Uber is the latest company to launch its own bug bounty program for white hat hackers with rewards of up to $10,000 for discovering serious flaws.
From May 1, security researchers will have three months to research and disclose any vulnerabilities they can find in Uber’s websites and apps. Uber is making public what it calls a “treasure map” of its code to help security researchers examine the code for any issues. The bug bounty program was previously in beta but will now be open to anyone to try.
Multiple bugs found will result in bonus rewards to encourage hackers to stay loyal to Uber and continue scrutinizing its security for the better. Some of the vulnerabilities it is looking for include cross-site scripting and SQL injection.
Hackers will have to privately disclose their findings to Uber and only after the bug has been patched will the details be made public.
Critical vulnerabilities will pay $10,000, and include things like remote code execution or exposing user data. “Significant issues” such as cross-site scripting and failed authentication features will pay $5,000, while “medium issues” will pay $3,000 for less serious bugs that don’t expose any personal identifiable information (PII) on users.

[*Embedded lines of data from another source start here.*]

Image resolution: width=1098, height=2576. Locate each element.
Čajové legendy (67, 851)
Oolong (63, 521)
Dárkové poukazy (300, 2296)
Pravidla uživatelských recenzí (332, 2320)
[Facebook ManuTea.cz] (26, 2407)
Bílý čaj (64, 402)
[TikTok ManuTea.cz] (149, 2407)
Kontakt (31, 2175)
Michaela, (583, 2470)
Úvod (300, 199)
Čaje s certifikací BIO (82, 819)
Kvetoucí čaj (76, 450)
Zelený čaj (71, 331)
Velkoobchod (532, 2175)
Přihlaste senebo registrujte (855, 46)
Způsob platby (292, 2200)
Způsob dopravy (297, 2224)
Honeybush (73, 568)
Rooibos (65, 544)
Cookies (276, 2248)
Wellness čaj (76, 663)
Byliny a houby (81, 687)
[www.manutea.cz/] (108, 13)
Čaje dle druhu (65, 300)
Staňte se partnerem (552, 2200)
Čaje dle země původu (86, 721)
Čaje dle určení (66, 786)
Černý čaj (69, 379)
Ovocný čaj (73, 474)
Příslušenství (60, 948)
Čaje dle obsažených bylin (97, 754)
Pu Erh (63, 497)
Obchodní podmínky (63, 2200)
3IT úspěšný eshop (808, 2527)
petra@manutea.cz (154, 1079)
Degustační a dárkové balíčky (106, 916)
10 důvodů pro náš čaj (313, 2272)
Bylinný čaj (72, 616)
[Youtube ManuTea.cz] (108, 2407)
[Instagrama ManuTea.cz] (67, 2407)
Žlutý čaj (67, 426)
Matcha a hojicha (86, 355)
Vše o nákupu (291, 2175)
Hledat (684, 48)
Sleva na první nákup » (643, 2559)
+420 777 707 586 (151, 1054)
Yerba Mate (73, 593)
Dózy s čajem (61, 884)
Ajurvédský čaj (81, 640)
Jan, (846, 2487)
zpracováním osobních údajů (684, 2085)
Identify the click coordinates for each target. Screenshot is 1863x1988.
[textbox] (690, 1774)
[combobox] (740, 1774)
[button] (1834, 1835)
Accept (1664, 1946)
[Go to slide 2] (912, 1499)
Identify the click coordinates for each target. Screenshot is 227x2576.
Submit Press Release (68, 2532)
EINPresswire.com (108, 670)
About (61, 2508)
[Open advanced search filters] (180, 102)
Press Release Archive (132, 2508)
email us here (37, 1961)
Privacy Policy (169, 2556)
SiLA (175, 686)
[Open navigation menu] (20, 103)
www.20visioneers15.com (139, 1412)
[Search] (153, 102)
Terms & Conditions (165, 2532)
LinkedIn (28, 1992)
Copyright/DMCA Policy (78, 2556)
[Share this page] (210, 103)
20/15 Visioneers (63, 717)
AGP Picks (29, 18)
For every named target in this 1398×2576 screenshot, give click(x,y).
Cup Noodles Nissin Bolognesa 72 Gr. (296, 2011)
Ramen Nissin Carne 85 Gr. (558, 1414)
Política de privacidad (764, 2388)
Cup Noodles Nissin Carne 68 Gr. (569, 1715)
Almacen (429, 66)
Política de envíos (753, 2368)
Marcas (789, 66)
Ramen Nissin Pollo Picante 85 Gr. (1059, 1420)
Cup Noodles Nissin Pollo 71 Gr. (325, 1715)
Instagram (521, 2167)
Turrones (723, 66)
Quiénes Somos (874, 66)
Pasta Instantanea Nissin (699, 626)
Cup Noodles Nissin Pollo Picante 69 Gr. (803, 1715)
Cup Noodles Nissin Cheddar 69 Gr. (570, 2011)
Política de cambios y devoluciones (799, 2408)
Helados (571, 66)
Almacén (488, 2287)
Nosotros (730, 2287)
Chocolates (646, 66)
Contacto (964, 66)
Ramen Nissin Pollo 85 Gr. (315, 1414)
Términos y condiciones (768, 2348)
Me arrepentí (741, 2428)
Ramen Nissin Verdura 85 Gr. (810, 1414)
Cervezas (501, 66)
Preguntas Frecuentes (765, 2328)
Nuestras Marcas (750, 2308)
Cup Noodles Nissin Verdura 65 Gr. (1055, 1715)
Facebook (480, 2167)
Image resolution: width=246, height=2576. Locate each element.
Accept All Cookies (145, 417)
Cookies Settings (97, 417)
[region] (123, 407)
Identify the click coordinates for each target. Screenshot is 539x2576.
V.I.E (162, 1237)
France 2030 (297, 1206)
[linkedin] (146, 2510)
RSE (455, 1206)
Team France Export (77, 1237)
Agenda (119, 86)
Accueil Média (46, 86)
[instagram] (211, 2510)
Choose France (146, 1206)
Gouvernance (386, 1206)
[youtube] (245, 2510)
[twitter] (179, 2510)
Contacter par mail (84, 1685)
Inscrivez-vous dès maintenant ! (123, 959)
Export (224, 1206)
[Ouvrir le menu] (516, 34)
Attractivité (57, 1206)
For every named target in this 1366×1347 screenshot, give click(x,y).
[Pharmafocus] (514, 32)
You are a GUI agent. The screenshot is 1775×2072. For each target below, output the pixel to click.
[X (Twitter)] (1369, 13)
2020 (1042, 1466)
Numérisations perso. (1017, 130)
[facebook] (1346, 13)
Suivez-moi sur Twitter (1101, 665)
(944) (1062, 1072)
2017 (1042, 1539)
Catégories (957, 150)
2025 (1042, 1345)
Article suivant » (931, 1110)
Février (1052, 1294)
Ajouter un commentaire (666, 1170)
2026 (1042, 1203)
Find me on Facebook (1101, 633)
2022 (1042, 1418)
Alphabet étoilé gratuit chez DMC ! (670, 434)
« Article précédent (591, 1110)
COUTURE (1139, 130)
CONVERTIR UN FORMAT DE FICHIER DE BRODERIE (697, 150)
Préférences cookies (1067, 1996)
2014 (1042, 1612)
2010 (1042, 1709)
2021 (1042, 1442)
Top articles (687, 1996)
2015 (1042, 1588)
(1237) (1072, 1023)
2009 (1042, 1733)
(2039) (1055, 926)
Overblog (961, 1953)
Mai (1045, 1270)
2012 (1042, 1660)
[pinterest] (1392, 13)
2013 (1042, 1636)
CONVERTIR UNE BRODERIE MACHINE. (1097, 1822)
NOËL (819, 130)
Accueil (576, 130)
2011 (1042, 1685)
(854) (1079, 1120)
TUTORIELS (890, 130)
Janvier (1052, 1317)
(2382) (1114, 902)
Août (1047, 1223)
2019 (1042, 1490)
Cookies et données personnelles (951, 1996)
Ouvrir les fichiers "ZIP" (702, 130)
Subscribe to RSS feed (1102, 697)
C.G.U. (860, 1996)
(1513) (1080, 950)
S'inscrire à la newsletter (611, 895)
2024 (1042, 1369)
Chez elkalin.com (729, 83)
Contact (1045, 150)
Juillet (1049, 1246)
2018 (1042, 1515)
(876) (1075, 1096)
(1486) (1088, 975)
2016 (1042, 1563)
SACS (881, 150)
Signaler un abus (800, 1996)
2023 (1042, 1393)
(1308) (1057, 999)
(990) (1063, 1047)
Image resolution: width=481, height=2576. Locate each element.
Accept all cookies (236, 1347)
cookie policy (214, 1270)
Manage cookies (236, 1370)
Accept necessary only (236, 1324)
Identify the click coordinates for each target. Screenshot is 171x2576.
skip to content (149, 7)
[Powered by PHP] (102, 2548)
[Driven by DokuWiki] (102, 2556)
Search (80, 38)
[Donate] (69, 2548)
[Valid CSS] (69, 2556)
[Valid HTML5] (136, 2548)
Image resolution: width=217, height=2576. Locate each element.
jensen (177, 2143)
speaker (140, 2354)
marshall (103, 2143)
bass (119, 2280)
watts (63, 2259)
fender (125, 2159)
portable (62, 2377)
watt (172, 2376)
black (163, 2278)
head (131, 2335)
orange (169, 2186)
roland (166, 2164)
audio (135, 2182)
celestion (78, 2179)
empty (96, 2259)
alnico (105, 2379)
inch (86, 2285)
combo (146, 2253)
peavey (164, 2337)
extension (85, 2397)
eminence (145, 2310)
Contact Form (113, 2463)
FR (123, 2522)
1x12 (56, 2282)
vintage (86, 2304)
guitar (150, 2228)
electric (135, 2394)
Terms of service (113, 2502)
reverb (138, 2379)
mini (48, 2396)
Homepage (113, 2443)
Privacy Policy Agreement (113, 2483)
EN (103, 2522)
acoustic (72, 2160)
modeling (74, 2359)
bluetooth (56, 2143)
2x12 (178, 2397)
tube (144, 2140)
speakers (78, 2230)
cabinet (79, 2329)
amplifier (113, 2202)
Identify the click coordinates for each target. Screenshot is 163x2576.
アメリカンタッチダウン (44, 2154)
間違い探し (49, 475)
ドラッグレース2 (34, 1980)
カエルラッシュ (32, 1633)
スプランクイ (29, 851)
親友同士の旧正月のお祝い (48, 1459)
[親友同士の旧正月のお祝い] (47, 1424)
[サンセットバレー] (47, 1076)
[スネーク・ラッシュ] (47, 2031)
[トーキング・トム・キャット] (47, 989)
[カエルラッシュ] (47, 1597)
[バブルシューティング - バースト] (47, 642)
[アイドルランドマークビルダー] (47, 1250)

The bug bounty program comes after Uber experienced its fair share of security problems. A 2014 data breach exposed 50,000 Uber drivers’ personal details. The company failed to act on it for months and ultimately paid a $20,000 fine in the state of New York. The source of the breach even led to accusations involving Uber’s competitors.
Meanwhile compromised user accounts have been spotted on the dark Web selling for as little as a $1 apiece with few details on how exactly they were breached. Finally, in an embarrassing episode in January the personal information, including a social security number, of one Uber driver in Florida was accidentally sent out to thousands of other drivers.